§ Exercise description
Pick out each line of the records that includes the string "agent", and copy it.

==== Supplied entries ====

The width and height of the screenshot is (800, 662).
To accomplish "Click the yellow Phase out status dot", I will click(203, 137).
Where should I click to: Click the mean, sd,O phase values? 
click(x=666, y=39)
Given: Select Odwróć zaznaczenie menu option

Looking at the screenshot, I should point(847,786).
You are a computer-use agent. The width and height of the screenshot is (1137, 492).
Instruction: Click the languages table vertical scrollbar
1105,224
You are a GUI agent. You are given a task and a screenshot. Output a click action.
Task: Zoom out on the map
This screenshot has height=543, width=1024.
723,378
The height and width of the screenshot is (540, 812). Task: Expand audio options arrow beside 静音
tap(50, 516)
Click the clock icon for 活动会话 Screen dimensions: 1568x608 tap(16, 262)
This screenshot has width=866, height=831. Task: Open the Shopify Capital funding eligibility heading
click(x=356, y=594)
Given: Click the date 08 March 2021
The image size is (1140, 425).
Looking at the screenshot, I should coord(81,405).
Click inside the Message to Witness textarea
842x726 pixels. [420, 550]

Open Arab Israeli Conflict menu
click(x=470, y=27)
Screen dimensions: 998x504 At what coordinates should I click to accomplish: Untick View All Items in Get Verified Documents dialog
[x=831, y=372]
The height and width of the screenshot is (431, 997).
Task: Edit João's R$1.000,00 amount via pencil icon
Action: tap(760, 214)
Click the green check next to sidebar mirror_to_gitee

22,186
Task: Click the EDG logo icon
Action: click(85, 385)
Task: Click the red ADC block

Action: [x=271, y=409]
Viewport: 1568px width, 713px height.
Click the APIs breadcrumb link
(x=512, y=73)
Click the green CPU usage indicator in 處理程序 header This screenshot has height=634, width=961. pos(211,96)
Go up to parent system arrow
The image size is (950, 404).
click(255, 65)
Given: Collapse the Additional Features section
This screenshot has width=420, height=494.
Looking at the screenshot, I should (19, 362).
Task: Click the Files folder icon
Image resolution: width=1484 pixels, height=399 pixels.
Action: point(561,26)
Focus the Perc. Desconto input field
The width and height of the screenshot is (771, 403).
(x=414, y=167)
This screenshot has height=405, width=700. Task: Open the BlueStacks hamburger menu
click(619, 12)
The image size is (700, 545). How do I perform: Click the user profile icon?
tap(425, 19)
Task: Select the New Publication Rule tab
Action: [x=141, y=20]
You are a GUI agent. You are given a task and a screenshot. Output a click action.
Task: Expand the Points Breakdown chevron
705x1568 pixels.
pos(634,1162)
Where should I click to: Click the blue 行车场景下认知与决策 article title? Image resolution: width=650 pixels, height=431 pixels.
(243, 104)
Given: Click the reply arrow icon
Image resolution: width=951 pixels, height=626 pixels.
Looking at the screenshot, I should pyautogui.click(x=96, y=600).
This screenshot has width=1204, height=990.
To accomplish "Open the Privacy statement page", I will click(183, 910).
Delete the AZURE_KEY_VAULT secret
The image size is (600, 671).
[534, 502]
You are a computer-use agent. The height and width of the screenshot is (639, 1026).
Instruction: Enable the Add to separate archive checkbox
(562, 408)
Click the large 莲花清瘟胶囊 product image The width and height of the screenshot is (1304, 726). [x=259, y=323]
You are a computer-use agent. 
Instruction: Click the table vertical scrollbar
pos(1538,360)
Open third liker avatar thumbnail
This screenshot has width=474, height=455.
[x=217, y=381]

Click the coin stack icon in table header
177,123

====

§ Solved problem
You are a computer-use agent. The width and height of the screenshot is (1137, 492).
You are a GUI agent. You are given a task and a screenshot. Output a click action.
You are a GUI agent. You are given a task and a screenshot. Output a click action.
You are a computer-use agent. The height and width of the screenshot is (639, 1026).
You are a computer-use agent. 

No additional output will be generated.